Here is my setup. Basically this object just parses the structure of the tree and makes it easy for us to traverse nodes and determine what's happening at each node.

import numpy as np

class TreeInteractionFinder(object):

    def __init__(
        self,
        model,
        feature_names = None):

        self.model = model
        self.feature_names = feature_names

        self._parse_tree_structure()
        self._node_and_leaf_compute()

    def _parse_tree_structure(self):
        self.n_nodes = self.model.tree_.node_count
        self.children_left = self.model.tree_.children_left
        self.children_right = self.model.tree_.children_right
        self.feature = self.model.tree_.feature
        self.threshold = self.model.tree_.threshold
        self.n_node_samples = self.model.tree_.n_node_samples
        self.predicted_values = self.model.tree_.value

    def _node_and_leaf_compute(self):
        ''' Compute node depth and whether each node is a leaf '''
        node_depth = np.zeros(shape=self.n_nodes, dtype=np.int64)
        is_leaves = np.zeros(shape=self.n_nodes, dtype=bool)
        # Seed is the root node id and its parent depth
        stack = [(0, -1)]
        while stack:
            node_idx, parent_depth = stack.pop()
            node_depth[node_idx] = parent_depth + 1

            # If we have a test (where "test" means decision-test) node
            if self.children_left[node_idx] != self.children_right[node_idx]:
                stack.append((self.children_left[node_idx], parent_depth + 1))
                stack.append((self.children_right[node_idx], parent_depth + 1))
            else:
                is_leaves[node_idx] = True

        self.is_leaves = is_leaves
        self.node_depth = node_depth

Next, I'll train a somewhat-deep tree on some dataset. The Boston housing dataset gave me some interesting results, and thus I've used it in my example:

from sklearn.datasets import load_boston as load_dataset
from sklearn.tree import DecisionTreeRegressor as model

bunch = load_dataset()

X, y = bunch.data, bunch.target
feature_names = bunch.feature_names

model = model(
    max_depth=20,
    min_samples_leaf=2
)

model.fit(X, y)

finder = TreeInteractionFinder(model, feature_names)

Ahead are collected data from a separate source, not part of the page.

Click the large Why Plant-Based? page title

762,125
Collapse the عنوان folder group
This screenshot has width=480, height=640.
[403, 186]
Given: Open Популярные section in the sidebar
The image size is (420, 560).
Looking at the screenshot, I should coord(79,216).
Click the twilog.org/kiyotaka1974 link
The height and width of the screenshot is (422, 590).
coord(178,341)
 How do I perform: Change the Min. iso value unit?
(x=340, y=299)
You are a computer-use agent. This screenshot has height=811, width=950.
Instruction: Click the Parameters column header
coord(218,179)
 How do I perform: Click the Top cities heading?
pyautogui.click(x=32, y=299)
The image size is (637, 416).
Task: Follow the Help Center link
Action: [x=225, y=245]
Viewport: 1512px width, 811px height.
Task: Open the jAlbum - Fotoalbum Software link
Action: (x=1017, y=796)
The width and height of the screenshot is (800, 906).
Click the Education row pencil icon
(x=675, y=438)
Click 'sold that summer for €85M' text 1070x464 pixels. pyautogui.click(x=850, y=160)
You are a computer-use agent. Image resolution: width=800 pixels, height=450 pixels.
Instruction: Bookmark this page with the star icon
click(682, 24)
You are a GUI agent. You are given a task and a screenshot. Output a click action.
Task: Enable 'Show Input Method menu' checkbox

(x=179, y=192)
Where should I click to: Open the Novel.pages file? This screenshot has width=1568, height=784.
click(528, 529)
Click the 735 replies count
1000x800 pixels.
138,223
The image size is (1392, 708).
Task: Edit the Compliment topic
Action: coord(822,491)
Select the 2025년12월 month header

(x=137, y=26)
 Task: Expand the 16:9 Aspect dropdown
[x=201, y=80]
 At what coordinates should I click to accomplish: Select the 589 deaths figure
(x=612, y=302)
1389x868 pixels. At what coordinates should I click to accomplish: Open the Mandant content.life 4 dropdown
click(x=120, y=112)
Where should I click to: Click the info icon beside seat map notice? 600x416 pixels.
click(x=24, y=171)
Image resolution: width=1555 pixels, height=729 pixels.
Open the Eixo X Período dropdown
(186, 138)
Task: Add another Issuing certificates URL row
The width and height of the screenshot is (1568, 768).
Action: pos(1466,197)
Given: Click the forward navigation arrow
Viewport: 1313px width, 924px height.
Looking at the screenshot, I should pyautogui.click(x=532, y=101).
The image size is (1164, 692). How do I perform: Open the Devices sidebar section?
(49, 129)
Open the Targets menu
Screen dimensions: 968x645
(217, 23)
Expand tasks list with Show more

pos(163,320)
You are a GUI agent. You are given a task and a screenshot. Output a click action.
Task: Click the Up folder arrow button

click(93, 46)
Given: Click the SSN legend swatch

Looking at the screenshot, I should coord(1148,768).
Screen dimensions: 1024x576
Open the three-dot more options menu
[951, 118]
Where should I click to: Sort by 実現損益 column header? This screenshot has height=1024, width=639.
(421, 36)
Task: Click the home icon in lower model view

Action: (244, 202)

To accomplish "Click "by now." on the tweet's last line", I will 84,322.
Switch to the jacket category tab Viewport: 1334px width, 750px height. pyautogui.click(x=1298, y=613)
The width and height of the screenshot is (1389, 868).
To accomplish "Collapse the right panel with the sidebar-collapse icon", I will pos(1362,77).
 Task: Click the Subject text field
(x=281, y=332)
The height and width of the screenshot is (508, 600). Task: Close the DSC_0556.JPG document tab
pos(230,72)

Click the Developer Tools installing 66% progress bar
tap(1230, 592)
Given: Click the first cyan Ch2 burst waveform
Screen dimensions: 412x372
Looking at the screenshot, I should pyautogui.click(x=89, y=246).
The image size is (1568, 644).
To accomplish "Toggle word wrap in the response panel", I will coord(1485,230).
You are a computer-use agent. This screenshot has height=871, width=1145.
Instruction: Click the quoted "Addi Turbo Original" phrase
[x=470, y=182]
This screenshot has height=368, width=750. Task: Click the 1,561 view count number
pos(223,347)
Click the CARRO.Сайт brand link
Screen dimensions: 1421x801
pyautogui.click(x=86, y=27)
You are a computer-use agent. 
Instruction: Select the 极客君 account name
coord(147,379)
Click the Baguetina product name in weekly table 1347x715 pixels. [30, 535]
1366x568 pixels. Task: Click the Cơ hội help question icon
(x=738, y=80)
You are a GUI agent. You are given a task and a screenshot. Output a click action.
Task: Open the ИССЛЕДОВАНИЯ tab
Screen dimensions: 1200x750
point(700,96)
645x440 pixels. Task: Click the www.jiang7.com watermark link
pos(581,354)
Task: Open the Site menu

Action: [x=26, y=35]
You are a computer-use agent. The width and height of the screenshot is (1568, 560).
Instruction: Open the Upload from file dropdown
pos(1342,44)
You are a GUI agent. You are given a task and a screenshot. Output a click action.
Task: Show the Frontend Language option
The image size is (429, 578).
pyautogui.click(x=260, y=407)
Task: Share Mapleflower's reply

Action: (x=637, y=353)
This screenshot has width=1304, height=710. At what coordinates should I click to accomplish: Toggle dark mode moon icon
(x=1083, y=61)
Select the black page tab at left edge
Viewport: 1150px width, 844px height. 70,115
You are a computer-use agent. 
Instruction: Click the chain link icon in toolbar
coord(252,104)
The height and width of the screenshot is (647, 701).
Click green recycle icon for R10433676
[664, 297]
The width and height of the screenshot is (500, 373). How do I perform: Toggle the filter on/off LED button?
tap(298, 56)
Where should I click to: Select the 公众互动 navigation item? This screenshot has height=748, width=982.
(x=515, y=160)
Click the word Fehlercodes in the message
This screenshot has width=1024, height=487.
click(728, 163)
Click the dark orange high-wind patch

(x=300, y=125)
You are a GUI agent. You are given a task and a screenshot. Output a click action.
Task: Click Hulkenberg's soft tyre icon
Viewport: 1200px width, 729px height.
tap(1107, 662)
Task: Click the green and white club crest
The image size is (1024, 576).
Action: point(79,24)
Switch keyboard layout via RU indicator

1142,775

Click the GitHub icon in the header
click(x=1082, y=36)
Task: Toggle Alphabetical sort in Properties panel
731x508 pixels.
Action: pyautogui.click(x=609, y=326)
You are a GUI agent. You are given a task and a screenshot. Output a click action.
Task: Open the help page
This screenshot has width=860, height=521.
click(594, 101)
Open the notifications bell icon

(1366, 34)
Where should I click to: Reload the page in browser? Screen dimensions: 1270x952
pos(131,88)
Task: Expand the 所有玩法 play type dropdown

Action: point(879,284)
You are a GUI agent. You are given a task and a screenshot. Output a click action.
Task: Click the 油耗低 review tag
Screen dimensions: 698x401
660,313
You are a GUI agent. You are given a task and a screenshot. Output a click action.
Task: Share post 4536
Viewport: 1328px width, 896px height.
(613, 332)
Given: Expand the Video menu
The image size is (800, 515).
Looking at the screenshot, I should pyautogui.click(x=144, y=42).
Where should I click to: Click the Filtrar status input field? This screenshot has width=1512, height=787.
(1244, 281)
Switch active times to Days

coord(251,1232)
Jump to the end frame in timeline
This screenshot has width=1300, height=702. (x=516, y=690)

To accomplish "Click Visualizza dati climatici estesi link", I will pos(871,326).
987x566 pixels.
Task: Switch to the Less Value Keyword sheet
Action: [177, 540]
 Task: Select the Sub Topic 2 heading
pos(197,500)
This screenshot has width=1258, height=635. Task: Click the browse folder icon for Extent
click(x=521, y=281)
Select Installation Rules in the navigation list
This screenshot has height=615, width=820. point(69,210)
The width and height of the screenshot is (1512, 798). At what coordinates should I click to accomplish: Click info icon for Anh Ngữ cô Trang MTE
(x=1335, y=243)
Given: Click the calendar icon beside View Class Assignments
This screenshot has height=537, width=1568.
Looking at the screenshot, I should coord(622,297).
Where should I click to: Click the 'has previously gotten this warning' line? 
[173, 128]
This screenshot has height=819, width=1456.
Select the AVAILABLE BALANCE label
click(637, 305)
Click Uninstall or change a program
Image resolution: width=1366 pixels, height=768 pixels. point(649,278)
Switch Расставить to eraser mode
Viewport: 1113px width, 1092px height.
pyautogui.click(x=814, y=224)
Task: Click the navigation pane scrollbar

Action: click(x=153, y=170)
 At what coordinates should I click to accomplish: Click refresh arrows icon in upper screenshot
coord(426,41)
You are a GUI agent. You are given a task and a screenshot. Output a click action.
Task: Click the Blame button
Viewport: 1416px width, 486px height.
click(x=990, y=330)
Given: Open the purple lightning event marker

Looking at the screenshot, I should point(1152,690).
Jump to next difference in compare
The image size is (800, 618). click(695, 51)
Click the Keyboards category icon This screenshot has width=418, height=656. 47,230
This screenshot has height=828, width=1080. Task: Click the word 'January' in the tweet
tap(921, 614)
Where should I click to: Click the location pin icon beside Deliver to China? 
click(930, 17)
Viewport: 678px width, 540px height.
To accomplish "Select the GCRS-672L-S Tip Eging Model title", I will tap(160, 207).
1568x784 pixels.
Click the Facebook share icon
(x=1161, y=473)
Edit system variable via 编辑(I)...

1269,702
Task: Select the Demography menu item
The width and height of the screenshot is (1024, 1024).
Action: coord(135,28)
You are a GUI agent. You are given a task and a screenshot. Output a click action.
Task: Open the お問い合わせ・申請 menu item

from collections import defaultdict
feature_combos = defaultdict(int)

# Traverse the tree fully, counting the occurrences of features at the current and next indices
for idx in range(finder.n_nodes):
    curr_node_is_leaf = finder.is_leaves[idx]
    curr_feature = finder.feature_names[finder.feature[idx]]
    if not curr_node_is_leaf:
        # Test to see if we're at the end of the tree
        try:
            next_idx = finder.feature[idx + 1]
        except IndexError:
            break
        else:
            next_node_is_leaf = finder.is_leaves[next_idx]
            if not next_node_is_leaf:
                next_feature = finder.feature_names[next_idx]
                feature_combos[frozenset({curr_feature, next_feature})] += 1

from pprint import pprint
pprint(sorted(feature_combos.items(), key=lambda x: -x[1]))
pprint(sorted(zip(feature_names, model.feature_importances_), key=lambda x: -x[1]))

Which yields:

$ python3 *py
[(frozenset({'AGE', 'LSTAT'}), 4),
 (frozenset({'RM', 'LSTAT'}), 3),
 (frozenset({'AGE', 'NOX'}), 3),
 (frozenset({'NOX', 'CRIM'}), 3),
 (frozenset({'NOX', 'DIS'}), 3),
 (frozenset({'LSTAT', 'DIS'}), 2),
 (frozenset({'AGE', 'RM'}), 2),
 (frozenset({'AGE', 'DIS'}), 2),
 (frozenset({'TAX', 'DIS'}), 1),
 (frozenset({'RM', 'INDUS'}), 1),
 (frozenset({'PTRATIO'}), 1),
 (frozenset({'NOX', 'PTRATIO'}), 1),
 (frozenset({'LSTAT', 'CRIM'}), 1),
 (frozenset({'RM'}), 1),
 (frozenset({'TAX', 'PTRATIO'}), 1),
 (frozenset({'NOX'}), 1),
 (frozenset({'DIS', 'CRIM'}), 1),
 (frozenset({'AGE', 'PTRATIO'}), 1),
 (frozenset({'AGE', 'CRIM'}), 1),
 (frozenset({'ZN', 'DIS'}), 1),
 (frozenset({'ZN', 'CRIM'}), 1),
 (frozenset({'CRIM', 'PTRATIO'}), 1),
 (frozenset({'RM', 'CRIM'}), 1)]
[('RM', 0.60067090411997),
 ('LSTAT', 0.22148824141475706),
 ('DIS', 0.068263421165279),
 ('CRIM', 0.03893906506019243),
 ('NOX', 0.028695328014265362),
 ('PTRATIO', 0.014211478583574726),
 ('AGE', 0.012467751974477529),
 ('TAX', 0.011821058983765207),
 ('B', 0.002420619208623876),
 ('INDUS', 0.0008323703650693053),
 ('ZN', 0.00018976111002551332),
 ('CHAS', 0.0),
 ('RAD', 0.0)]

After adding the criterion to exclude "next" nodes that are leaves, the results seem to improve.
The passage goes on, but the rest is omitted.